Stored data

■ ■ ■ ■

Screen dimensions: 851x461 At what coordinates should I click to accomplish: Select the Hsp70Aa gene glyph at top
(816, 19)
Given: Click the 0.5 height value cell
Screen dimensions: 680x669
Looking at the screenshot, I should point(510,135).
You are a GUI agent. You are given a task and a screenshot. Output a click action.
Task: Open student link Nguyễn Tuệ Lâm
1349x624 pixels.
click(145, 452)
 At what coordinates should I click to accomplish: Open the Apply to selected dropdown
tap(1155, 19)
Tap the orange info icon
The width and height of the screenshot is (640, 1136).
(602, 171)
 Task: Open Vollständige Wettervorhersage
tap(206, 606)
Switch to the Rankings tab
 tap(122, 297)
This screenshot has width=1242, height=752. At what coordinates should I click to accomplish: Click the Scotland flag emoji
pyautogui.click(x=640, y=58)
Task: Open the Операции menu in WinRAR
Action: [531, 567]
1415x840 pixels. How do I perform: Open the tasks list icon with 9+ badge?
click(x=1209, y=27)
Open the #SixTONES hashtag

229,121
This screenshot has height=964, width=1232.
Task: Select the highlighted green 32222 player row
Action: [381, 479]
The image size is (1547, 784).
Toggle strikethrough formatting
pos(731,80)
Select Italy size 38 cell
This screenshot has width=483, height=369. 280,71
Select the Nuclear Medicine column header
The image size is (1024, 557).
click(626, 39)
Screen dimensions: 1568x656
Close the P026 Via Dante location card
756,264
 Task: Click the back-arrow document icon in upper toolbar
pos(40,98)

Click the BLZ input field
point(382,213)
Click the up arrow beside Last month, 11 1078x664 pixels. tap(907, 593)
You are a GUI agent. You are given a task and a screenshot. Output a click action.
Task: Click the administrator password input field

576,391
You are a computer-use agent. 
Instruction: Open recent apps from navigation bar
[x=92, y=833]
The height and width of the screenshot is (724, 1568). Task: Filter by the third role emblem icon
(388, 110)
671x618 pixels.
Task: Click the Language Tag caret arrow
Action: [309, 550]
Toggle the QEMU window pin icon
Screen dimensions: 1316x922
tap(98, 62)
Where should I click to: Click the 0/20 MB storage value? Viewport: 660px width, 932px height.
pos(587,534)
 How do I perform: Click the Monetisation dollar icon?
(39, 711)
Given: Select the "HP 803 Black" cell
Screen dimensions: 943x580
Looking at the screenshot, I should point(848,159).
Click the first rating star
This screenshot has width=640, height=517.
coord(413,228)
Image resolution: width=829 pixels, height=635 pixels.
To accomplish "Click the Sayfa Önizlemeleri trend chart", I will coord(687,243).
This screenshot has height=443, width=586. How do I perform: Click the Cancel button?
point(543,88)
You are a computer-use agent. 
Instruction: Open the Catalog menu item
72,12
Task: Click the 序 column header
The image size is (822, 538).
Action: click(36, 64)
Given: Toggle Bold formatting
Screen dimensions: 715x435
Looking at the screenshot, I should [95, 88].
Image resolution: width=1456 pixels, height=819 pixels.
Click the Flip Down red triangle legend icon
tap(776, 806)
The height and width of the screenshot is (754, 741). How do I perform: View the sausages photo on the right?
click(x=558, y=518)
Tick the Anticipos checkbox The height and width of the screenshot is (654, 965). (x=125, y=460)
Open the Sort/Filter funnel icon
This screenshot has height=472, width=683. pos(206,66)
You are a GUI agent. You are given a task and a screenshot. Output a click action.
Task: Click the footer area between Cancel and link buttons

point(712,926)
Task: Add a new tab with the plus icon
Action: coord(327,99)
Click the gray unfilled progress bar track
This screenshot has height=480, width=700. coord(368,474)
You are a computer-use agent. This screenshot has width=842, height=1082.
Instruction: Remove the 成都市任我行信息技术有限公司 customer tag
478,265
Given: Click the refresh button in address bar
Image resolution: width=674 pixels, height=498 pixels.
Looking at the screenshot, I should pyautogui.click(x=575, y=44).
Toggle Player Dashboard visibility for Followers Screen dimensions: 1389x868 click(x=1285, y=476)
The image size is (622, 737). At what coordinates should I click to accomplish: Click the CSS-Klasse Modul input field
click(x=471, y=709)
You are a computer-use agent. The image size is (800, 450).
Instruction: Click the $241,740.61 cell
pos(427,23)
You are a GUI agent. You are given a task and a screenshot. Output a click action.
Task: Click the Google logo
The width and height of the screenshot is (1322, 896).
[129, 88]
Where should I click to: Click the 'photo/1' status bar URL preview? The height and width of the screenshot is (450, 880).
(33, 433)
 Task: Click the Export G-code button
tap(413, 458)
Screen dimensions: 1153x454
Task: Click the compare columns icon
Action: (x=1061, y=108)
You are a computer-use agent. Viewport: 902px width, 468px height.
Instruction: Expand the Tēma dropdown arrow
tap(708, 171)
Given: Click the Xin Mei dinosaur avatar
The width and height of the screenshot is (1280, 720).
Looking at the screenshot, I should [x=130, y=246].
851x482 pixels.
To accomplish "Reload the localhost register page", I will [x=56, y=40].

■ ■ ■ ■

### Exercise prompt:
Retype the records above exactly.

### Your solution:
Screen dimensions: 851x461 At what coordinates should I click to accomplish: Select the Hsp70Aa gene glyph at top
(816, 19)
Given: Click the 0.5 height value cell
Screen dimensions: 680x669
Looking at the screenshot, I should point(510,135).
You are a GUI agent. You are given a task and a screenshot. Output a click action.
Task: Open student link Nguyễn Tuệ Lâm
1349x624 pixels.
click(145, 452)
 At what coordinates should I click to accomplish: Open the Apply to selected dropdown
tap(1155, 19)
Tap the orange info icon
The width and height of the screenshot is (640, 1136).
(602, 171)
 Task: Open Vollständige Wettervorhersage
tap(206, 606)
Switch to the Rankings tab
 tap(122, 297)
This screenshot has width=1242, height=752. At what coordinates should I click to accomplish: Click the Scotland flag emoji
pyautogui.click(x=640, y=58)
Task: Open the Операции menu in WinRAR
Action: [531, 567]
1415x840 pixels. How do I perform: Open the tasks list icon with 9+ badge?
click(x=1209, y=27)
Open the #SixTONES hashtag

229,121
This screenshot has height=964, width=1232.
Task: Select the highlighted green 32222 player row
Action: [381, 479]
The image size is (1547, 784).
Toggle strikethrough formatting
pos(731,80)
Select Italy size 38 cell
This screenshot has width=483, height=369. 280,71
Select the Nuclear Medicine column header
The image size is (1024, 557).
click(626, 39)
Screen dimensions: 1568x656
Close the P026 Via Dante location card
756,264
 Task: Click the back-arrow document icon in upper toolbar
pos(40,98)

Click the BLZ input field
point(382,213)
Click the up arrow beside Last month, 11 1078x664 pixels. tap(907, 593)
You are a GUI agent. You are given a task and a screenshot. Output a click action.
Task: Click the administrator password input field

576,391
You are a computer-use agent. 
Instruction: Open recent apps from navigation bar
[x=92, y=833]
The height and width of the screenshot is (724, 1568). Task: Filter by the third role emblem icon
(388, 110)
671x618 pixels.
Task: Click the Language Tag caret arrow
Action: [309, 550]
Toggle the QEMU window pin icon
Screen dimensions: 1316x922
tap(98, 62)
Where should I click to: Click the 0/20 MB storage value? Viewport: 660px width, 932px height.
pos(587,534)
 How do I perform: Click the Monetisation dollar icon?
(39, 711)
Given: Select the "HP 803 Black" cell
Screen dimensions: 943x580
Looking at the screenshot, I should point(848,159).
Click the first rating star
This screenshot has width=640, height=517.
coord(413,228)
Image resolution: width=829 pixels, height=635 pixels.
To accomplish "Click the Sayfa Önizlemeleri trend chart", I will coord(687,243).
This screenshot has height=443, width=586. How do I perform: Click the Cancel button?
point(543,88)
You are a computer-use agent. 
Instruction: Open the Catalog menu item
72,12
Task: Click the 序 column header
The image size is (822, 538).
Action: click(36, 64)
Given: Toggle Bold formatting
Screen dimensions: 715x435
Looking at the screenshot, I should [95, 88].
Image resolution: width=1456 pixels, height=819 pixels.
Click the Flip Down red triangle legend icon
tap(776, 806)
The height and width of the screenshot is (754, 741). How do I perform: View the sausages photo on the right?
click(x=558, y=518)
Tick the Anticipos checkbox The height and width of the screenshot is (654, 965). (x=125, y=460)
Open the Sort/Filter funnel icon
This screenshot has height=472, width=683. pos(206,66)
You are a GUI agent. You are given a task and a screenshot. Output a click action.
Task: Click the footer area between Cancel and link buttons

point(712,926)
Task: Add a new tab with the plus icon
Action: coord(327,99)
Click the gray unfilled progress bar track
This screenshot has height=480, width=700. coord(368,474)
You are a computer-use agent. This screenshot has width=842, height=1082.
Instruction: Remove the 成都市任我行信息技术有限公司 customer tag
478,265
Given: Click the refresh button in address bar
Image resolution: width=674 pixels, height=498 pixels.
Looking at the screenshot, I should pyautogui.click(x=575, y=44).
Toggle Player Dashboard visibility for Followers Screen dimensions: 1389x868 click(x=1285, y=476)
The image size is (622, 737). At what coordinates should I click to accomplish: Click the CSS-Klasse Modul input field
click(x=471, y=709)
You are a computer-use agent. The image size is (800, 450).
Instruction: Click the $241,740.61 cell
pos(427,23)
You are a GUI agent. You are given a task and a screenshot. Output a click action.
Task: Click the Google logo
The width and height of the screenshot is (1322, 896).
[129, 88]
Where should I click to: Click the 'photo/1' status bar URL preview? The height and width of the screenshot is (450, 880).
(33, 433)
 Task: Click the Export G-code button
tap(413, 458)
Screen dimensions: 1153x454
Task: Click the compare columns icon
Action: (x=1061, y=108)
You are a computer-use agent. Viewport: 902px width, 468px height.
Instruction: Expand the Tēma dropdown arrow
tap(708, 171)
Given: Click the Xin Mei dinosaur avatar
The width and height of the screenshot is (1280, 720).
Looking at the screenshot, I should [x=130, y=246].
851x482 pixels.
To accomplish "Reload the localhost register page", I will [x=56, y=40].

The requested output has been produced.